Rommie's final Lupron shot was June, 2011. Though he had a couple weeks where he was riddled with guilt about discontinuing something that we were told could "help" prolong his life and keep the cancer "at bay," it is such a joy to see him happy and free from most of those debilitating symptoms. He is at peace with that decision, and for that, I am so proud of him!
Will this new attitude beat his cancer any better than continued treatment? Who really knows? But, what we do know is it will improve his chances to be happier, more productive, and live a more fulfilling life. He knows what is most important, and I support this great guy, for being true to his feelings.
I just wanted to share this to let others know they aren't alone with these thoughts. We don't recommend this decision for anyone else. This is what Rommie has decided for his own health and for our lives together. He wants to breathe in life every day and live it the best way he chooses. He says he feels so "free" for taking back his life again.
Now this update from Laurie (May 2012): Rommie is driving an 18 wheeler now for the post office, and so far, he is feeling very good. When he was on his hormone therapy and worked a full time job for GE, he was hurting all the time…aches, sluggish immune system, foggy headed, depressed, you know that story. He just struggled every day from the side effects of hormone therapy. Now he can't believe he landed this job, being older and all. He tells me, "I might not be jumping up to that cab like I could 5 or 10 years ago, but I'm doing it."

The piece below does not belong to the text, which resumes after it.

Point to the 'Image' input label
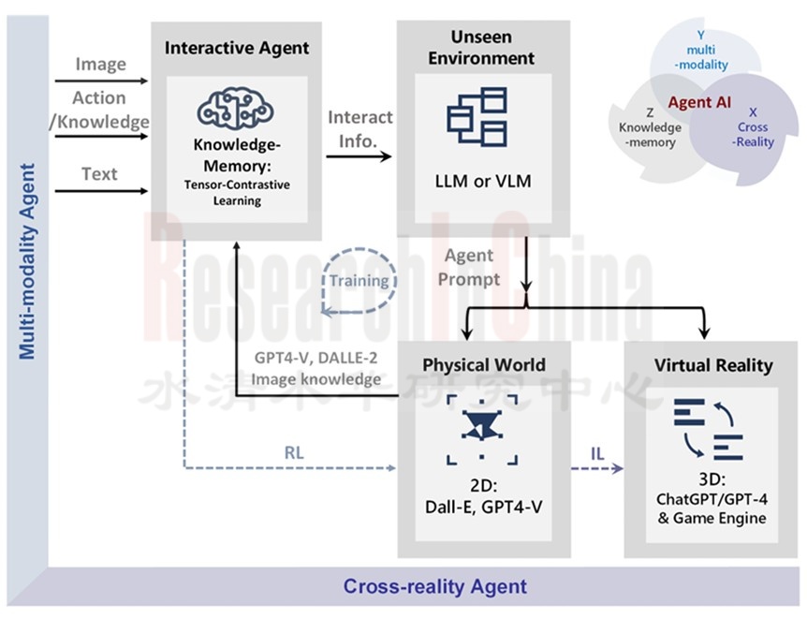[101, 64]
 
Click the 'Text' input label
[99, 173]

Rommie isn't on any prescriptions right now, he only takes Motrin for occasional aches and pains and, of course, all the vitamins he has always been taking.
He feels more positive and still stands by his decision to handle his cancer the way we are right now. Will that change down the road? Well, as all of our prostate cancer peers know all too well, tomorrow is another day. We can't predict too far into the future and really try to take this journey the way we always have: day by day.

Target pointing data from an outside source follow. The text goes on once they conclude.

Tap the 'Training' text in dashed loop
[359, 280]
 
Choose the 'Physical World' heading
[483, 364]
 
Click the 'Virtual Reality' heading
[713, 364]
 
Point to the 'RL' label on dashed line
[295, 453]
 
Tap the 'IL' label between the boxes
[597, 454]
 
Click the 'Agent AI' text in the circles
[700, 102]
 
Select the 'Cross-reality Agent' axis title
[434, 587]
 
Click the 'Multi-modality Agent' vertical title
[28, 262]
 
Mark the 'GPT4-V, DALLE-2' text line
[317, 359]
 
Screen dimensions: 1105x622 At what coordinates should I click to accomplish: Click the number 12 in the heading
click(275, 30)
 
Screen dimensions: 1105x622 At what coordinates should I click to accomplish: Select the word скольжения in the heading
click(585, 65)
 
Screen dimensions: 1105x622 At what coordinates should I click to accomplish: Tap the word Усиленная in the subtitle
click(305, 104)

And, for those who are wondering, yes, our intimacy has returned on a very (lol) regular basis. We have been asked by many people, "Don't you want the doctor's constant supervision? Don't you want to know if his cancer has gone farther, perhaps to the bones? Don't you want regular PSA tests?
Right now, our answer is, "NO." He has a dear friend who tallies all the numbers every day, or every week, and watches like a hawk, getting tested all the time. Rommie's theory is pretty basic. He says, "I can't live like that, wondering with every breath I take, have I beaten the odds or have the odds beaten me?"
He spoke with this friend, whom we love so much, and told him, "I need to live as if I am well, and I don't want to worry about what new place in my body my cancer wants to invade. So, I say to my cancer, you are just a visitor, but I LIVE here." I love that!
We don't recommend this decision for anyone else. It is what Rommie has decided, with my wholehearted support, for our lives together.